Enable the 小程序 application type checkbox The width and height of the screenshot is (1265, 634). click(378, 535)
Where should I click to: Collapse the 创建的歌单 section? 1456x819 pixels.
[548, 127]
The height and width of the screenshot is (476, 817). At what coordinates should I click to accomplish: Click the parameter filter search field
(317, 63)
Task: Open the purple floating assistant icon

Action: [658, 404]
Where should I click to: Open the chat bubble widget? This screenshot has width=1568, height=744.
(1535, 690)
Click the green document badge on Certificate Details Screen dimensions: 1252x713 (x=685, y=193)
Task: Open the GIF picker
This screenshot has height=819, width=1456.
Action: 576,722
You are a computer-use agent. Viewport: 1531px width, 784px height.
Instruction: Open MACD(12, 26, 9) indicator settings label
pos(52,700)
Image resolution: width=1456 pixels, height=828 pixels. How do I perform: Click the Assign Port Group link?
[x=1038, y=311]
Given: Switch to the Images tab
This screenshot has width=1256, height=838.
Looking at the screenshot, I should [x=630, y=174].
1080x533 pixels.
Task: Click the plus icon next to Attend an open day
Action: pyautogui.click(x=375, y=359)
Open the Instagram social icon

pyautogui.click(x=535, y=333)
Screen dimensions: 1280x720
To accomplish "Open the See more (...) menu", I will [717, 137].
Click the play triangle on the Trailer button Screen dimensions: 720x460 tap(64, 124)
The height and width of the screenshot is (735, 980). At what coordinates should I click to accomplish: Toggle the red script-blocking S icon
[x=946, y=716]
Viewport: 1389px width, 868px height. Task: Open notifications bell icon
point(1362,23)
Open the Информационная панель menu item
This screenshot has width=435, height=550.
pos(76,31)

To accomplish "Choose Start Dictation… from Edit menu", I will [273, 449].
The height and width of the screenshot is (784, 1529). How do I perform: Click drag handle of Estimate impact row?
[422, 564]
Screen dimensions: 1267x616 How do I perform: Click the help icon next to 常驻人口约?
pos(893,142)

____________________

_PROBLEM REQUIREMENTS_:
Retype all of the entries above line for line, keeping every word, number, and punctuation mark unchanged.

_THE ANSWER_:
Enable the 小程序 application type checkbox The width and height of the screenshot is (1265, 634). click(378, 535)
Where should I click to: Collapse the 创建的歌单 section? 1456x819 pixels.
[548, 127]
The height and width of the screenshot is (476, 817). At what coordinates should I click to accomplish: Click the parameter filter search field
(317, 63)
Task: Open the purple floating assistant icon

Action: [658, 404]
Where should I click to: Open the chat bubble widget? This screenshot has width=1568, height=744.
(1535, 690)
Click the green document badge on Certificate Details Screen dimensions: 1252x713 (x=685, y=193)
Task: Open the GIF picker
This screenshot has height=819, width=1456.
Action: 576,722
You are a computer-use agent. Viewport: 1531px width, 784px height.
Instruction: Open MACD(12, 26, 9) indicator settings label
pos(52,700)
Image resolution: width=1456 pixels, height=828 pixels. How do I perform: Click the Assign Port Group link?
[x=1038, y=311]
Given: Switch to the Images tab
This screenshot has width=1256, height=838.
Looking at the screenshot, I should [x=630, y=174].
1080x533 pixels.
Task: Click the plus icon next to Attend an open day
Action: pyautogui.click(x=375, y=359)
Open the Instagram social icon

pyautogui.click(x=535, y=333)
Screen dimensions: 1280x720
To accomplish "Open the See more (...) menu", I will [717, 137].
Click the play triangle on the Trailer button Screen dimensions: 720x460 tap(64, 124)
The height and width of the screenshot is (735, 980). At what coordinates should I click to accomplish: Toggle the red script-blocking S icon
[x=946, y=716]
Viewport: 1389px width, 868px height. Task: Open notifications bell icon
point(1362,23)
Open the Информационная панель menu item
This screenshot has width=435, height=550.
pos(76,31)

To accomplish "Choose Start Dictation… from Edit menu", I will [273, 449].
The height and width of the screenshot is (784, 1529). How do I perform: Click drag handle of Estimate impact row?
[422, 564]
Screen dimensions: 1267x616 How do I perform: Click the help icon next to 常驻人口约?
pos(893,142)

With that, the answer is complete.